Problems:
1) Rewrite the paragraph beginning "I'd like to hear back from you" in the calipers forum post more briefly, keeping its main facts.
2) Reproduce the part of the calipers forum post starting with "I'd like to" and going on through "to the outside.", with "battery" changed to "coin battery".

---- Reading passage

# Great Calipers



## TimberMagic (Mar 4, 2015)

I'd like to hear back from you after you've had that one awhile. I have several from Harbor Freight, and while accurate, they drain the batteries even when off. I thought they were coming on if they got jarred, so I turn them off, lock the screw to prevent caliper movement, but still end up replacing a battery every 6 months or so.

It would be good to know if any digital calipers really do conserve battery power when off. I get this feelign that all electronics are the same, and that different Chines factories just make cosmetic changes to the outside.

Here is a digital caliper trick that is useful: 
To measure the distance between centers of two identical holes, measure the hole diameter, then do a reset. Then measure the distance from the outside edge of one hole to the other (another inside measurement). The measurement will give you the distance between centers.

--------
---- Rows

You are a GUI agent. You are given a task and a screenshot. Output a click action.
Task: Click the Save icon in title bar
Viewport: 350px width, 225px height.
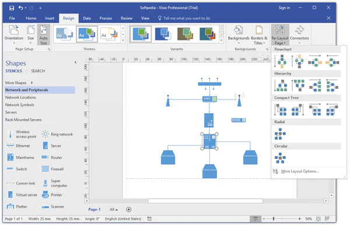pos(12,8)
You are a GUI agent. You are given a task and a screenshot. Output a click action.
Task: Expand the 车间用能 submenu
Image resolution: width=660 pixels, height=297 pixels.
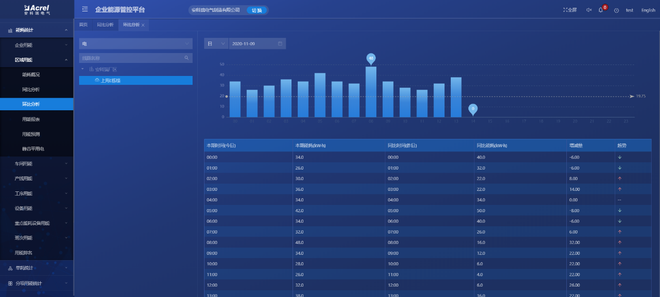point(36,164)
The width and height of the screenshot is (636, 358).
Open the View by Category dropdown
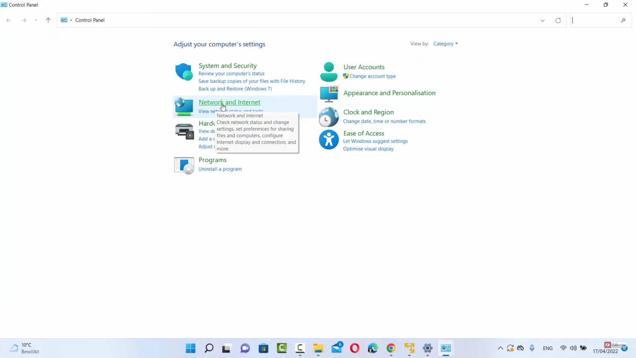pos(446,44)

--------
---- Rows

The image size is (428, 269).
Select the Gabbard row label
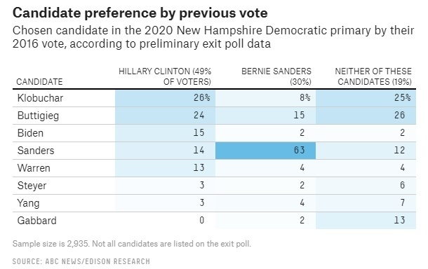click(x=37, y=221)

--------

Answers in order:
1) The writer asks for feedback once that caliper has been used for a while. Their several Harbor Freight calipers are accurate but drain batteries even when off. Suspecting that jarring switched them on, the writer turns them off and locks the screw against movement, yet still replaces a battery roughly every 6 months.

2)
I'd like to hear back from you after you've had that one awhile. I have several from Harbor Freight, and while accurate, they drain the batteries even when off. I thought they were coming on if they got jarred, so I turn them off, lock the screw to prevent caliper movement, but still end up replacing a coin battery every 6 months or so.

It would be good to know if any digital calipers really do conserve coin battery power when off. I get this feelign that all electronics are the same, and that different Chines factories just make cosmetic changes to the outside.